Sparse Versus Dense Graphs
Johnson's algorithm is designed for sparse graphs.
Suppose:
V = 1000
E = 5000
Johnson requires approximately:
O(VE)
+
O(VE log V)
or:
O(VE log V)
Floyd-Warshall requires:
O(V³)
For sparse graphs:
5000 << 1000²
Johnson is dramatically faster.
For dense graphs:
E ≈ V²
the advantage largely disappears.
Comparison with Floyd-Warshall
| Property | Floyd-Warshall | Johnson |
|---|---|---|
| Negative edges | Yes | Yes |
| Negative cycle detection | Yes | Yes |
| Sparse graph performance | Moderate | Excellent |
| Dense graph performance | Good | Moderate |
| Complexity | O(V³) | O(VE log V) |
| Memory | O(V²) | O(V + E) plus results |
The choice depends primarily on graph density.
Discussion
Johnson's algorithm is a beautiful example of algorithm composition.
Bellman-Ford solves one problem:
Negative edges
Potentials solve another:
Edge reweighting
Dijkstra solves:
Efficient shortest paths
Combining them produces a new capability:
Efficient all-pairs shortest paths
with negative edge support.
This style of algorithm design appears frequently in advanced systems.
Instead of inventing entirely new machinery, existing algorithms are combined so that each compensates for another's weakness.
Complexity
Let:
V= verticesE= edges
Bellman-Ford:
O(VE)
Edge reweighting:
O(E)
Repeated Dijkstra:
V × O(E log V)
=
O(VE log V)
Total:
| Phase | Complexity |
|---|---|
| Bellman-Ford | O(VE) |
| Reweighting | O(E) |
| Dijkstra from every vertex | O(VE log V) |
| Total | O(VE log V) |
For sparse graphs, this is often the best exact all-pairs algorithm available.
Common Mistakes
Do not skip the Bellman-Ford phase.
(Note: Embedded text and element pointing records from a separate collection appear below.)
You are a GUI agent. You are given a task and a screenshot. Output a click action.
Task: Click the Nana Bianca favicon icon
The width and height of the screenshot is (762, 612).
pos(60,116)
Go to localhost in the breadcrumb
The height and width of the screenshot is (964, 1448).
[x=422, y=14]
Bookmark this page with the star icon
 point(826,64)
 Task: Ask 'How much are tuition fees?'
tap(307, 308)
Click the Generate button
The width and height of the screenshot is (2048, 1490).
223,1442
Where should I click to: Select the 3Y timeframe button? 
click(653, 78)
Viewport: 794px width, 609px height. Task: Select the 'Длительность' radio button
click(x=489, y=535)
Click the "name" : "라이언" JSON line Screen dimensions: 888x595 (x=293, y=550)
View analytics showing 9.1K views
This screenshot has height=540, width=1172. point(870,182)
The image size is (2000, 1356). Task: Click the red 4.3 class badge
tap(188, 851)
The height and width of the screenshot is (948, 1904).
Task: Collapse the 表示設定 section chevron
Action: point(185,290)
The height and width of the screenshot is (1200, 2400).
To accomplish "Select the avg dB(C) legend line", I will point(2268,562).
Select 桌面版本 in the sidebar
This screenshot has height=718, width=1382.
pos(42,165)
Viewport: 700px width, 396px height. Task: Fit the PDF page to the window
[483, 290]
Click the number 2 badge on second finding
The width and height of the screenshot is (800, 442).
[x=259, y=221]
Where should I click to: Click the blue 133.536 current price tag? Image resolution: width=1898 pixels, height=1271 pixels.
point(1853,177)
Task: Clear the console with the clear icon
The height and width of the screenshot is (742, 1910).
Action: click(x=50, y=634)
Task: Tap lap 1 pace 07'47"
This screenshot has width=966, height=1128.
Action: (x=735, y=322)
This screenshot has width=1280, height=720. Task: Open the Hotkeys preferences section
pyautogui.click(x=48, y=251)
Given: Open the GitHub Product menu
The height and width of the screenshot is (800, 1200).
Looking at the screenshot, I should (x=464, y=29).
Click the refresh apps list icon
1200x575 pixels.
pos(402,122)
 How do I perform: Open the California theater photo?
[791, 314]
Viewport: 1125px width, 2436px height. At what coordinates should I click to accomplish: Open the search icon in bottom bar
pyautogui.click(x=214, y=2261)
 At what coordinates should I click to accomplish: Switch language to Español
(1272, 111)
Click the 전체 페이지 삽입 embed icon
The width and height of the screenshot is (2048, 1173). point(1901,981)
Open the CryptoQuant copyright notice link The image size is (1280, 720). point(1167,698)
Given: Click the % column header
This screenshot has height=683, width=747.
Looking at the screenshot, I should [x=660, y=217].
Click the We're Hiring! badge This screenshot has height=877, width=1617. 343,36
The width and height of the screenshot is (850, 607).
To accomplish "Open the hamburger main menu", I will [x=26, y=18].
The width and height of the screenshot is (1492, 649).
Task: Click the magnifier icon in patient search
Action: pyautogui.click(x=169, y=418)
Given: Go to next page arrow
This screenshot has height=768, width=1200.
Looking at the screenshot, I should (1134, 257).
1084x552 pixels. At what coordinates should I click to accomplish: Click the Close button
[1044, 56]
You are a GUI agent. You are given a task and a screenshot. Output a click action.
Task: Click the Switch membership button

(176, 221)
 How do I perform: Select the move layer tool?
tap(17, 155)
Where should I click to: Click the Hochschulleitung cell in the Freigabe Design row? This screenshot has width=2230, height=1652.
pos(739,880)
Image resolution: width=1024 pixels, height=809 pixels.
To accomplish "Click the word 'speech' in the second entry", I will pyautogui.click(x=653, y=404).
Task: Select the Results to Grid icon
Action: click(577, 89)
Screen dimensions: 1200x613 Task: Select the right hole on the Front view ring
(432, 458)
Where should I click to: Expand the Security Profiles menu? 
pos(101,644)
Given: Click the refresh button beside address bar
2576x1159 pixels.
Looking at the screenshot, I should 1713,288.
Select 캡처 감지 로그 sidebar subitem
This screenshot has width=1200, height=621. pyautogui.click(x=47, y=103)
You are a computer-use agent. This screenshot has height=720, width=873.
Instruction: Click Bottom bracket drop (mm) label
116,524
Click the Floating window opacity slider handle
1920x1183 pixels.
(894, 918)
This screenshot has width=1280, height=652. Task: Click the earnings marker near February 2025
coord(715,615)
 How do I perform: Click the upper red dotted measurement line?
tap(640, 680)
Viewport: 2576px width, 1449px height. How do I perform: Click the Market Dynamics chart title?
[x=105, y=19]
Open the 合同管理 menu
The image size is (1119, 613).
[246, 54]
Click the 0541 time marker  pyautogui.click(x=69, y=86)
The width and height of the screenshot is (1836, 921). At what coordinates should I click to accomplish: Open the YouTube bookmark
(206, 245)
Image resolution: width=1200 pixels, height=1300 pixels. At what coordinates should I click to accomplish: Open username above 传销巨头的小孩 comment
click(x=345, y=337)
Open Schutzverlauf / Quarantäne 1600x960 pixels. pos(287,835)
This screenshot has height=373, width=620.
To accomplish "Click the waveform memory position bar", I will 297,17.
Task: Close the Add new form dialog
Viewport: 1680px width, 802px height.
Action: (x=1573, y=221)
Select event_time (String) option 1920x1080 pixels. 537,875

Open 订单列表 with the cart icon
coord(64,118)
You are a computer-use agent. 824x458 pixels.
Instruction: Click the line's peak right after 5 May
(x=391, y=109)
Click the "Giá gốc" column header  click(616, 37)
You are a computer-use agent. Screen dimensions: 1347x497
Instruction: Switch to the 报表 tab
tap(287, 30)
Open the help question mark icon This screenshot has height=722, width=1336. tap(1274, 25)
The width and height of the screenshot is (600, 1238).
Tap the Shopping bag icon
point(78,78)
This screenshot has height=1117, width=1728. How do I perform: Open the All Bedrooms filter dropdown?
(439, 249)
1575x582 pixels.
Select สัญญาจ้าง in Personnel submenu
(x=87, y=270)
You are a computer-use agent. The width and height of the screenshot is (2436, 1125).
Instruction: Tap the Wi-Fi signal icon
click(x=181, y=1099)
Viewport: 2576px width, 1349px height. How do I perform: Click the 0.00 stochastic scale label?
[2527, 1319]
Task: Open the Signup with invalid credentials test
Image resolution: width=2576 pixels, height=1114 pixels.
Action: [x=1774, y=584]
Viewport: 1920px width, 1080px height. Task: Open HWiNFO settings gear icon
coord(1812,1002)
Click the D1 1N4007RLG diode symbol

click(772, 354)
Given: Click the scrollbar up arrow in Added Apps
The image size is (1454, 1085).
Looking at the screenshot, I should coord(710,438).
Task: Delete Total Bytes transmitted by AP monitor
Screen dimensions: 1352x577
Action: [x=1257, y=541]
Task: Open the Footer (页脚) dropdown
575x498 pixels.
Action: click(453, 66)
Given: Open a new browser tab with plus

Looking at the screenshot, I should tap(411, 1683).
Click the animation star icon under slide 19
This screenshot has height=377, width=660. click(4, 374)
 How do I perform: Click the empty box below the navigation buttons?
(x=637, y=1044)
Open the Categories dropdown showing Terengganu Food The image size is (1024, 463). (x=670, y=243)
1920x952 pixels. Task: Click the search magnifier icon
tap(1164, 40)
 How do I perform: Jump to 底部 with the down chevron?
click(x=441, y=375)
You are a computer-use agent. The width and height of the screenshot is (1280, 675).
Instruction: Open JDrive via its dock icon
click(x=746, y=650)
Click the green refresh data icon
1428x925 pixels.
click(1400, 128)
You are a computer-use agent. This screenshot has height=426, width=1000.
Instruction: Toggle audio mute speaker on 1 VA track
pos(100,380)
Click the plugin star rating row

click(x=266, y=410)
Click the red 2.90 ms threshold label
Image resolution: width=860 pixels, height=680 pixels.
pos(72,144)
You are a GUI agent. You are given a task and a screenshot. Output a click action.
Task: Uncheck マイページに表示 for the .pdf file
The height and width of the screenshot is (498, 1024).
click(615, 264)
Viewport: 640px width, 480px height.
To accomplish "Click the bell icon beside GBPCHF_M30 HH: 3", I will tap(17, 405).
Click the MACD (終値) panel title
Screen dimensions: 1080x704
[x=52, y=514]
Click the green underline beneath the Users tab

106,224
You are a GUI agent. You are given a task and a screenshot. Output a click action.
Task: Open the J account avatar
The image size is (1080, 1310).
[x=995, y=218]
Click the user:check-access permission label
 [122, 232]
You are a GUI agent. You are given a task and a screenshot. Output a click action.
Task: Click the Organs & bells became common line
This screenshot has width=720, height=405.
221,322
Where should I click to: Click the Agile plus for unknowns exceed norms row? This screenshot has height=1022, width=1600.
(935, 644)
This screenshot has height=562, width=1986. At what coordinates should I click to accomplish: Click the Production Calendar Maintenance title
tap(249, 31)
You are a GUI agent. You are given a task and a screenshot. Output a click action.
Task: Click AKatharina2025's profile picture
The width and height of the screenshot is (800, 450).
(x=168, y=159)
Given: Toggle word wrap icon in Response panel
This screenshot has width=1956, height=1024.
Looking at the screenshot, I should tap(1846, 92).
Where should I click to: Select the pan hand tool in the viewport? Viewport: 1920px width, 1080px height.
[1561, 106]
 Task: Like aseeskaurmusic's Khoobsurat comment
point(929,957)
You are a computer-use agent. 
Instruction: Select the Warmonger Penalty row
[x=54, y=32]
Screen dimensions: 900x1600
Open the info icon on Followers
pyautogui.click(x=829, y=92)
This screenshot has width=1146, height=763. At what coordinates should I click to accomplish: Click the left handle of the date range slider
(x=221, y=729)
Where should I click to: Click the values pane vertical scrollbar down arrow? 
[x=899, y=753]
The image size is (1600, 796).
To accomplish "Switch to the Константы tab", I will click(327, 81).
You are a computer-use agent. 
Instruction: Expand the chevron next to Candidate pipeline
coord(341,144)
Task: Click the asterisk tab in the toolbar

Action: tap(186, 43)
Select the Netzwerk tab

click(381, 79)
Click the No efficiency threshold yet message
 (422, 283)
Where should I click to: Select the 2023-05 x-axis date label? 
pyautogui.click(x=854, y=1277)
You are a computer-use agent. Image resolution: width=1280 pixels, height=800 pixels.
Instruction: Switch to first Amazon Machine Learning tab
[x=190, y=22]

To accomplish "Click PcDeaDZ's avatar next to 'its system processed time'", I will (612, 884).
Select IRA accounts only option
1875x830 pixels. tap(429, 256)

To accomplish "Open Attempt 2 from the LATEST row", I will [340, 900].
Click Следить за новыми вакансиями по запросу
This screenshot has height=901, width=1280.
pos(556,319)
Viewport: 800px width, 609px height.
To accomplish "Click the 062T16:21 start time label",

Potentials must satisfy shortest-path constraints.
Do not forget to restore original distances after Dijkstra.
Do not apply Johnson's algorithm when Bellman-Ford detects a negative cycle.
Do not assume reweighted distances equal original distances. They differ by endpoint-dependent offsets.
Do not use Johnson's algorithm automatically. Dense graphs often favor Floyd-Warshall.
Practical Applications
Johnson's algorithm appears in:
- Transportation networks
- Route optimization systems
- Telecommunications planning
- Geographic information systems
- Network analysis
- Supply-chain optimization
- Graph analytics platforms
- Operations research
Large sparse networks are particularly well suited to this approach.
Takeaway
Johnson's algorithm combines Bellman-Ford, graph potentials, edge reweighting, and Dijkstra to solve the all-pairs shortest-path problem efficiently on sparse graphs. By transforming negative edge weights into nonnegative weights while preserving shortest-path relationships, it enables repeated use of Dijkstra's algorithm and achieves significantly better performance than Floyd-Warshall on large sparse networks.